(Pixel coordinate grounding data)
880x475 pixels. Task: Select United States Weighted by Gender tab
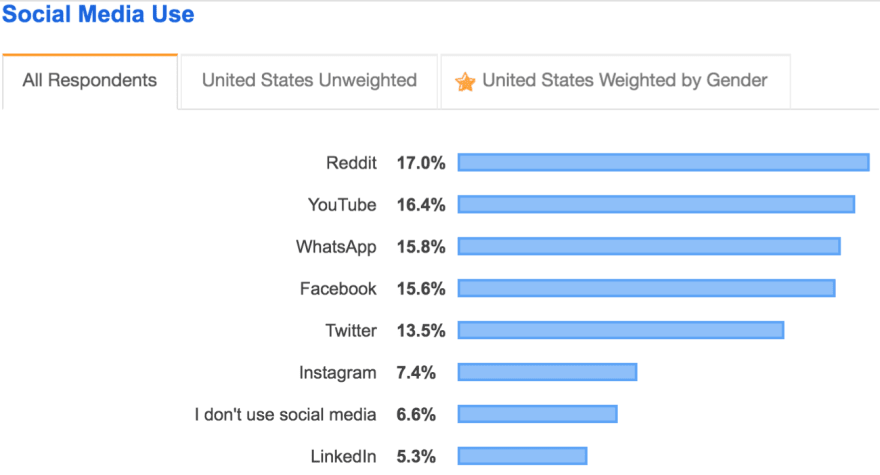click(616, 81)
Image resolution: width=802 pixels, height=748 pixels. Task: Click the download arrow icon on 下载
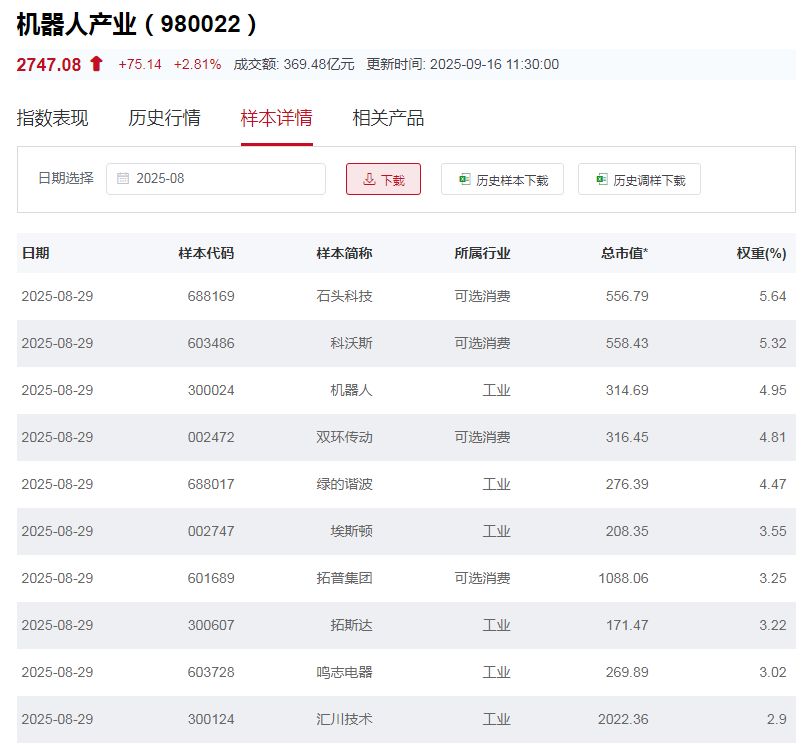369,180
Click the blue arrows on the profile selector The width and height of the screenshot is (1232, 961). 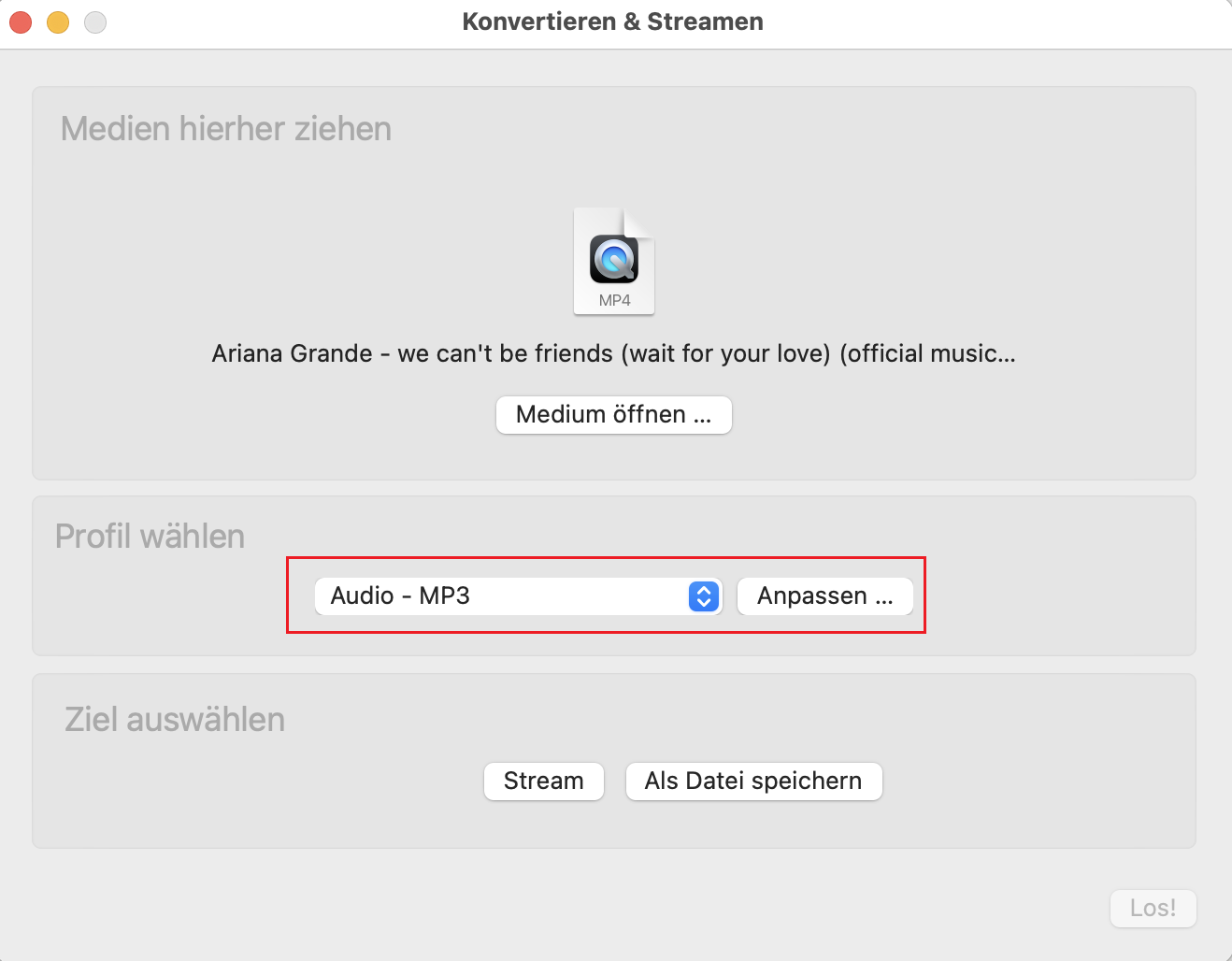point(704,595)
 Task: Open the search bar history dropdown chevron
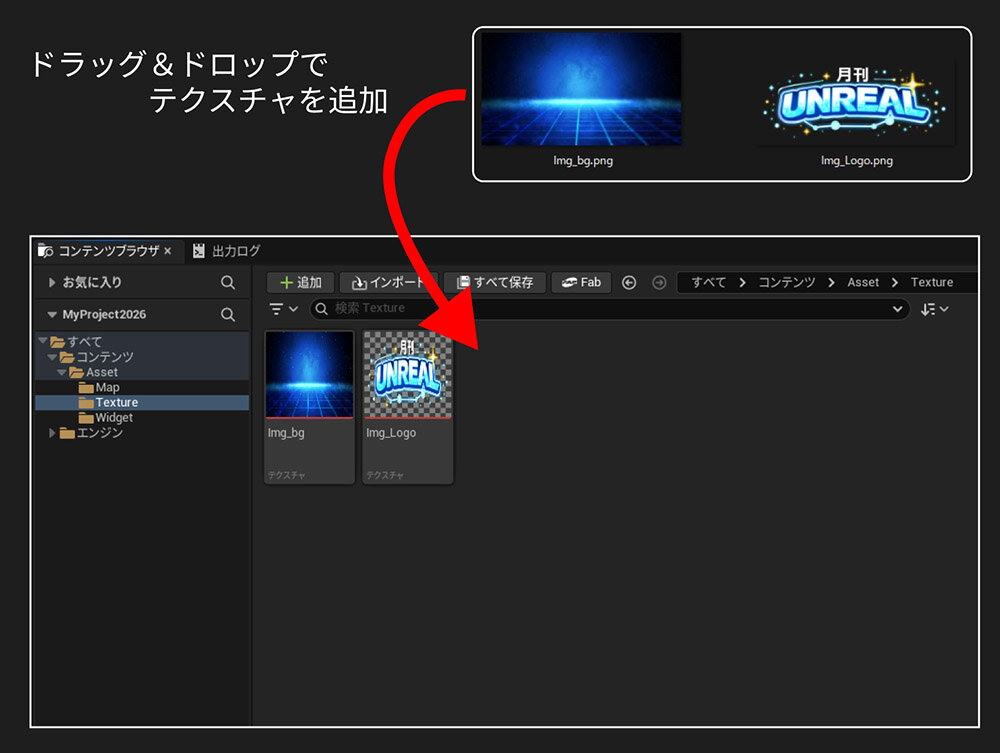(x=896, y=309)
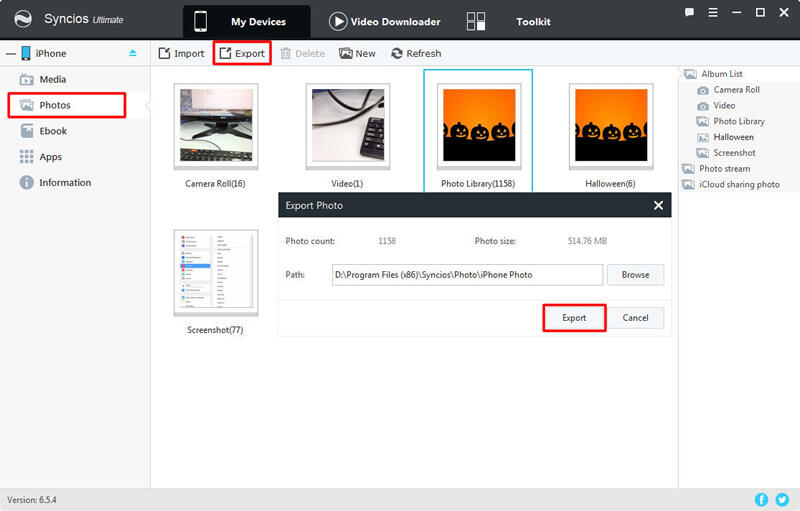Switch to the Video Downloader tab
The width and height of the screenshot is (800, 511).
[385, 21]
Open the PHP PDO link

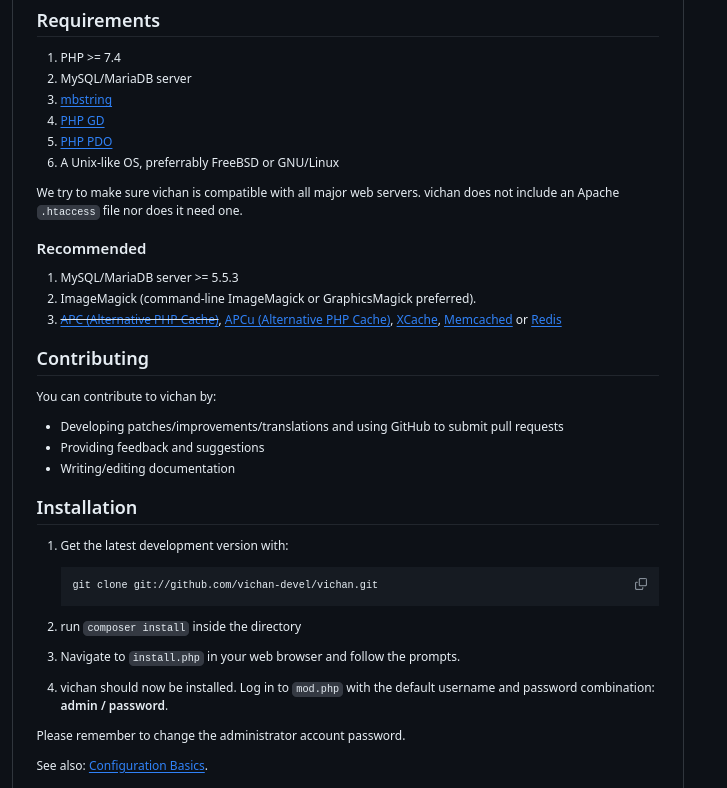tap(86, 142)
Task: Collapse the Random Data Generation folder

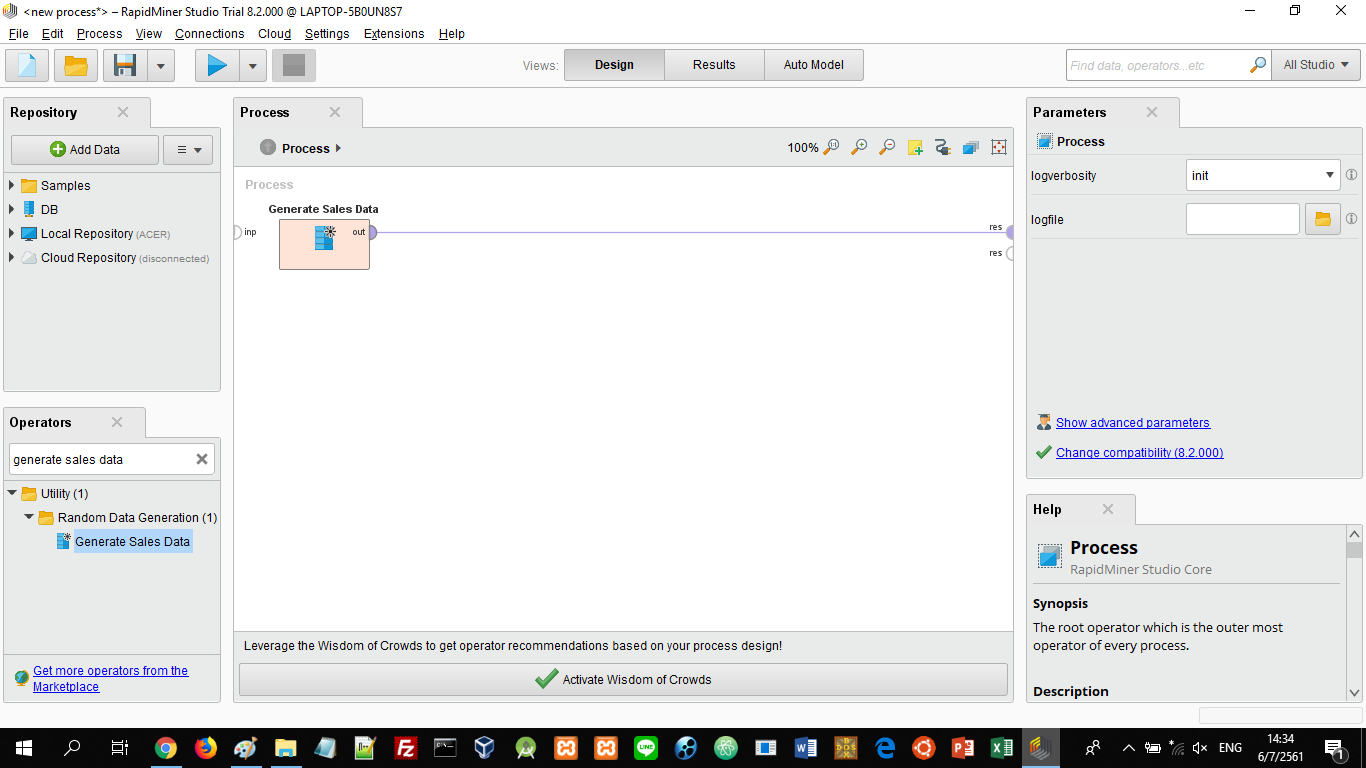Action: (29, 517)
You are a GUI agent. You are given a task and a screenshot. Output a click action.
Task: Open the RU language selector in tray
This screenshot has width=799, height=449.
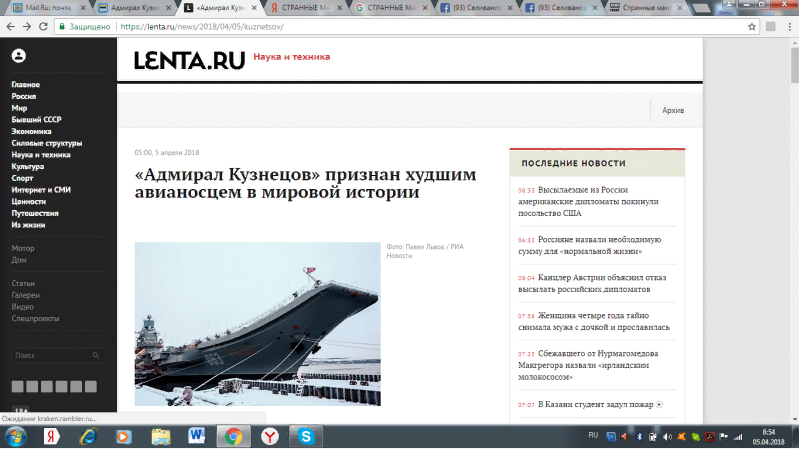click(593, 436)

• _Problem requirements_
After locating the line containing "You are a GUI" in the entries above, repeat only it and each later line through the end, exactly, without any pictures.

• _Result for this exercise_
You are a GUI agent. You are given a task and a screenshot. Output a click action.
Task: Open the RU language selector in tray
This screenshot has width=799, height=449.
click(593, 436)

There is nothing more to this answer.